Peter Pätzold (Bündnis 90 / Die Grünen)

Alexander Kotz - CDU

"Die Ausgaben sind angemessen und abgebracht, weil wir in Kinder und Jugendliche investieren. In bisher nicht vorstellbarer Höhe. Unser Motto: So wenige Schulden wie nötig, so viele Maßnahmen wie möglich. Damit haben wir auch als CDU Akzente gesetzt, zum Beispiel durch die Investition in die Berufs- und Freiwillige Feuerwehr. Außerdem sorgen wir dafür, die Innenstadt zum Leben und Shoppen attraktiver zu machen. Auch Projekte der neuen Mobilität finden sich im Haushalt. Leider konnten wir die Senkung der Grundsteuer nicht durchbringen. Der Gemeinderat muss bei den Haushaltsberatungen künftig Hauptrolle und Regie einnehmen. Dazu hilft die Aufstockung der Fraktionsmittel."

Alexander Kotz (CDU)

Roswitha Blind - SPD

"Anstrengende und chaotischen Verhandlungen liegen hinter uns. Der Haushalt trägt eine sozialdemokratische Handschrift, weil Bildung und Betreuung in den Mittelpunkt gestellt sind. Auch der soziale Bereich wird gestärkt. Dass, was wir anderswo sparen, kommt künftigen Haushalten zu Gute. Auch Verwaltung hat bis an den Rand des Möglichen gearbeitet. Ich betone die faire Zusammenarbeit mit anderen Stadträten im Zuge der Beratungen."

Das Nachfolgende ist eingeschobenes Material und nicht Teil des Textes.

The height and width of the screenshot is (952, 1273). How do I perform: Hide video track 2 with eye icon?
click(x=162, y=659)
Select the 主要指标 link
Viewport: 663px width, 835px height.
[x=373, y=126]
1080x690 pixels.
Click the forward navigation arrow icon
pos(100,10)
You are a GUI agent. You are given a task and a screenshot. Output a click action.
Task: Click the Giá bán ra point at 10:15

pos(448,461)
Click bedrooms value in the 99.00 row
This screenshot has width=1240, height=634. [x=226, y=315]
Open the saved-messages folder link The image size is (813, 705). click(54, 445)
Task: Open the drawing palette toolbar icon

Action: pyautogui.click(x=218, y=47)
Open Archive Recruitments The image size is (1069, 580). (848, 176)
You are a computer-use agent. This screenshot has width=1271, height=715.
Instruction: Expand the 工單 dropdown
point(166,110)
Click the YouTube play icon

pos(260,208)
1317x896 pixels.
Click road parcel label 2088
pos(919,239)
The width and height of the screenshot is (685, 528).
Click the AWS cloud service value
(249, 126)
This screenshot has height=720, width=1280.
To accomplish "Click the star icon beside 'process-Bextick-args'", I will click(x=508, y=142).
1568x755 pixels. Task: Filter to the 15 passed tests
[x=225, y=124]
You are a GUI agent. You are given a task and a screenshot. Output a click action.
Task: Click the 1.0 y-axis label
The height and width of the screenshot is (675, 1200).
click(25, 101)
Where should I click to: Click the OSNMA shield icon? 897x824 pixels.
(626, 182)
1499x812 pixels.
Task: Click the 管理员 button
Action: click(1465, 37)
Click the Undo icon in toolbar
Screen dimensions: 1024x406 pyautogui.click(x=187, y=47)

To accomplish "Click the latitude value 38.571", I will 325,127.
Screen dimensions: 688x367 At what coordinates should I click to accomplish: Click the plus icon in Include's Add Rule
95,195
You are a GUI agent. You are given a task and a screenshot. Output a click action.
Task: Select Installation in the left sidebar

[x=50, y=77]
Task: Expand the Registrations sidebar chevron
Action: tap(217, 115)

Dr. Roswitha Blind - Fraktionsvorsitzende der SPD

Christoph Gulde - Freie Wähler

"Wir sollten nicht mehr versprechen als wir halten können. Deshalb sind wir nicht glücklich mit dem Ergebnis, auch wenn der Haushalt gerade noch genehmigungsfähig ist. Alles andere wäre Blamage gewesen. Wir leben weiter über unsere Verhältnisse. Wir wollen nicht den Dispo-Kredit bis aufs Äußerste ausreizen. Denn: Als Stadträte müssen wir genauso handeln wie eine Privatperson. Gut ist, dass wir die Beratungen in unpolarisierter Atmosphäre führen konnten."

3 - Christoph Gulde

Heinz Lübbe - FDP

"Wir sehen Stuttgart im Würgegriff finanzieller Belastungen. Wir distanzieren uns von dieser Finanzpolitik. Der Haushalt trägt in der Tat sozialdemokratische Handschrift. Der Dreiklang müsste lauten: Konsolidieren, investieren, sanieren! Es kann nicht sein, dass immer mehr wirtschaftspolitische Aufgaben in städtischer Hand liegen. Der Bürger ist nicht die Melkuh der Politik sondern ein ernstzunehmender Partner. Klar ist: Eine gesunde Wirtschaft ist nicht alles, aber ohne gesunde Wirtschaft ist alles nichts."

Dr. Dr. Heinz Lübbe

Hannes Rockenbauch - Fraktionsgemeinschaft SÖS und Linke

"Wir hätten uns den Haushaltsentwurf gründlich anschauen müssen. Dann hätten wir das löchrige Fundament gesehen. Der Entwurf basiert auf Fehlentscheidungen der Vergangenheit. Wir korrigieren diese Fehler, zum Beispiel mit der Sanierung der Schulen. Es gibt gigantische Zukunftsfragen: Wie überwinden wir die soziale Spaltung? Wie bereiten wir der Ressourcen-  und Energieverschwendung ein Ende? Auch wenn wir uns unbeliebt machen, wir sind das soziale und ökologische Gewissen."

1 - Hannes Rockenbauch

Rolf Schlierer - Einzelstadtrat der Republikaner

"Die Haushaltsberatungen waren nicht vergnügungssteuerpflichtig. Durch die Schulden gibt es keine rosigen Aussichten. Wir sollten nicht immer neue Beglückungen für die Menschheit beschließen. Wir sollten Abschied vom Wunschdenken nehmen und uns auf den Kernbereich kommunaler Aufgaben konzentrieren."